Sloup de passage dans le chenal, l’équipage est de deux personnes, le patron à la barre et un matelot à l’avant, deux femmes de l’île en coiffe sont assises sur le banc du milieu
Sloup de passage dans le chenal, l’équipage est de deux personnes, le patron à la barre et un matelot à l’avant, deux femmes de l’île en coiffe sont assises sur le banc du milieu

Les causes de la grève sont bien telles que nous vous les avions indiquées hier. Tout provient d’un excès de zèle d’un commis intérimaire de la douane, qui exigeait que les bateliers eussent toujours leurs équipages au complet tels qu’ils étaient portés sur les rôles. La navigation dans le chenal de Batz ne pouvant s’accommoder d’un règlement si sévère, car la marée n’attend pas et, faute d’un homme il fallait, une fois l’occasion passée, chômer quelquefois plusieurs heurs, jusqu’au retour du flot. C’est contre cette exigence du commis intérimaire que les bateliers ont protesté. En outre il y avait à craindre pour aujourd’hui, des complications. Chaque année suivant une coutume établie depuis très longtemps, les marins de Roscoff  transportent dans leur bateaux les hommes qui doivent faire la récoltes du goémon, jusque sur les rochers où se fait cette récolte. Il parait que le commis  voulait interdire le transport. Aussi les têtes étaient très montées à Roscoff comme à l’île de Batz et l’on ne sait à quelle détermination, peut être violente, les pêcheurs   se sauraient laissé aller, si l’administrateur n’avait réfréné le zèle de son subordonné. Tout s’est donc passé ce matin le mieux du monde.

 

Pour éviter toutes complication, M. Cadiou, a même interdit nous assure-t-on, aux douaniers et garde-maritimes de paraitre sur les lieux de la récolte du goémon. La surveillance a été faite exclusivement par les employés de la municipalité de Roscoff.

 

Par le même train que nous, arrivaient pour s’occuper du conflit, le sous-préfet de Morlaix M. Gauchy, l’inspecteur des douanes M.De Crèvecœur et l’inspecteur des postes M. Mordelais. Il leur sera resté qu’à s’occuper du rétablissement du câble télégraphique, brisé depuis une quinzaine.
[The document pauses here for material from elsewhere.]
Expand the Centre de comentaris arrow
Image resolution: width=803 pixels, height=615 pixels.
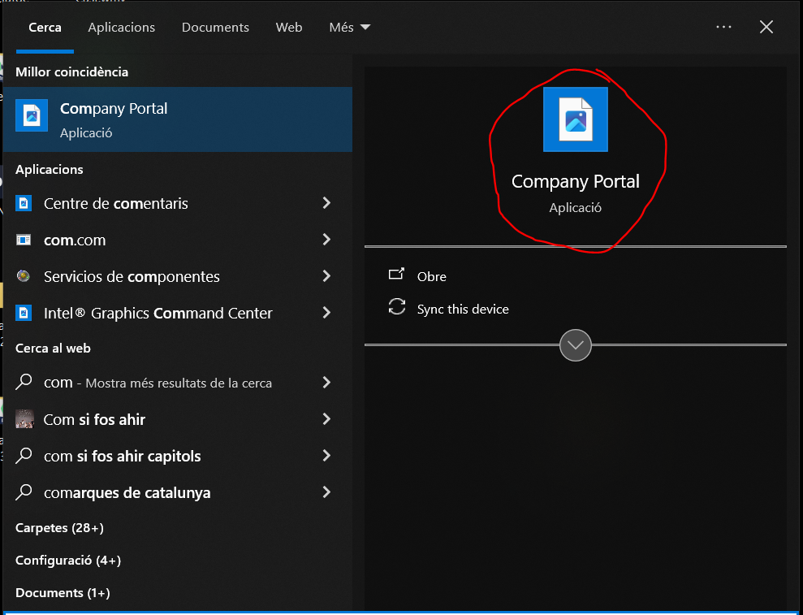pos(326,203)
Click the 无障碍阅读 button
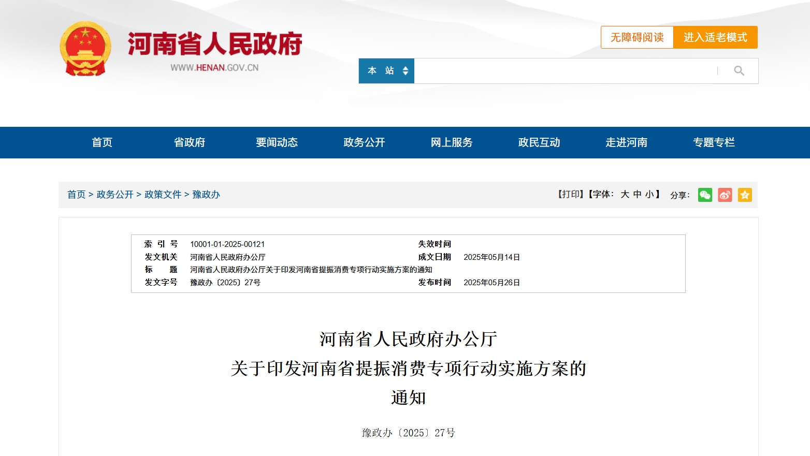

La cale de mi-marée du petit port du vil à Roscoff, le port du Vil est dédié au passage vers l’île, les sloups iliens de différentes tailles font le passage, les patrons n’hésite pas à réduire fortement la grand-voile pour le « confort »  de leurs passage
La cale de mi-marée du petit port du vil à Roscoff, le port du Vil est dédié au passage vers l’île, les sloups iliens de différentes tailles font le passage, les patrons n’hésite pas à réduire fortement la grand-voile pour le « confort » de leurs passage

Commentaires

 

1. Je ne sais si cette grève du passage des « bateliers »   est unique dans l’histoire de l’île, mais en tout cas cette situation est certainement très rare, le passage étant assuré par des iliens, bateliers indépendant propriétaires de leur bateaux.

 

2. A cette époque, les bateaux qui pratiquent la récolte du goémon sont armés à la pêche, et ne peuvent en théorie transporter des passagers non inscrits sur le rôle du bateau.

 

3. Les bateaux qui assurent le transport des passagers et des marchandises  entre Roscoff et l’île de Batz sont armés au bornage, et ne peuvent pas, par conséquent, pratiquer la pêche ni la récolte du goémon.
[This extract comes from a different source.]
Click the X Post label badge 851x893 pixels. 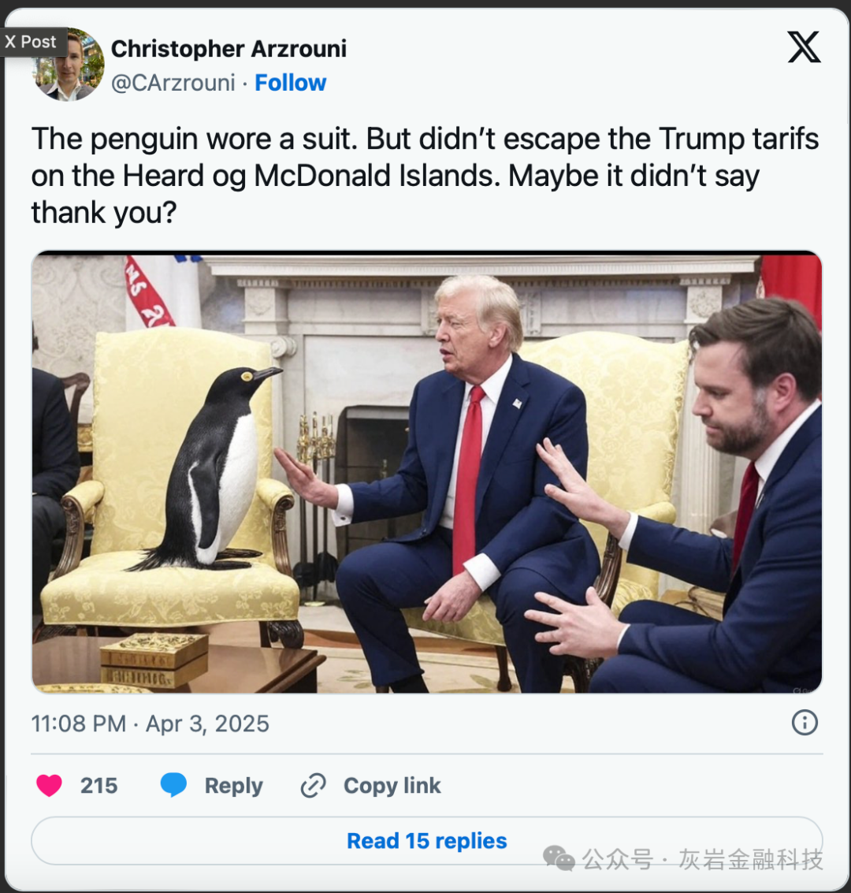32,42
La cale de pleine mer du port du Vil, le dernier bateau s’amarre à couple de ceux arrivés auparavant, pour débarquer il faut passer d’un bateau creux à l’autre ce qui n’est pas simple en particulier pour les femmes avec leur grande robe noire
La cale de pleine mer du port du Vil, le dernier bateau s’amarre à couple de ceux arrivés auparavant, pour débarquer il faut passer d’un bateau creux à l’autre ce qui n’est pas simple en particulier pour les femmes avec leur grande robe noire

Deux sauvetages de goémoniers dans les années 20

Ile de Batz, brulage du goémon à Pors Reter par Yvonne Jean Haffen
Ile de Batz, brulage du goémon à Pors Reter par Yvonne Jean Haffen

Ile de batz (Finistère)

12 septembre 1922

 

Le canot Pygmée, monté par deux hommes, revenait vers 15 heures du rivage, après avoir été charger du goémon dans la roche Raou Glaz, au Nord de l’île de Batz, quand il remplit et chavira à environ 300 mètres de la côte. Un des matelots, qui savait nager, se sauva par ses propres moyens ; le deuxième,  Louis Prigent, qui ne savait pas nager, put saisir une des lisses de l’embarcation et s’y cramponna ; mais il n’aurait pu y rester longtemps, si le nommé Seveur Joseph, n’était arrivé à son secours ; travaillant dans un champ voisin de la côte et son attention ayant été attirée par les cris poussés par les témoins de l’accident, il se précipite sans hésiter au secours du bateau naufragé. Il atteint à la nage le bateau qui flottait sur le flanc. Les forces de Prigent commençaient déjà à s’épuiser. Seveur réussit à chavirer complètement le canot et à débarrasser de son chargement et hissa le naufragé sur la quille. Bon nageur, il maintint le canot ainsi en équilibre pendant trois quart d’heure, jusqu’à l’arrivée du bateau Sainte-Anne que l’on était allé prévenir dans une anse voisine. Celui-ci arriva à force de rames, embarqua les deux hommes et prit le canot à la remorque.

 

La conduite de Seveur dans cette circonstance mérite des éloges ; il n’en est pas d’ailleurs à son premier sauvetage. Il y a quelques années, il se porta au secours d’une femme surprise sur une roche que la mer allait couvrir et malgré le courant voilent à cet endroit réussit à la ramener sur ses épaules à la nage.

 Seveur fait partie du canot de sauvetage.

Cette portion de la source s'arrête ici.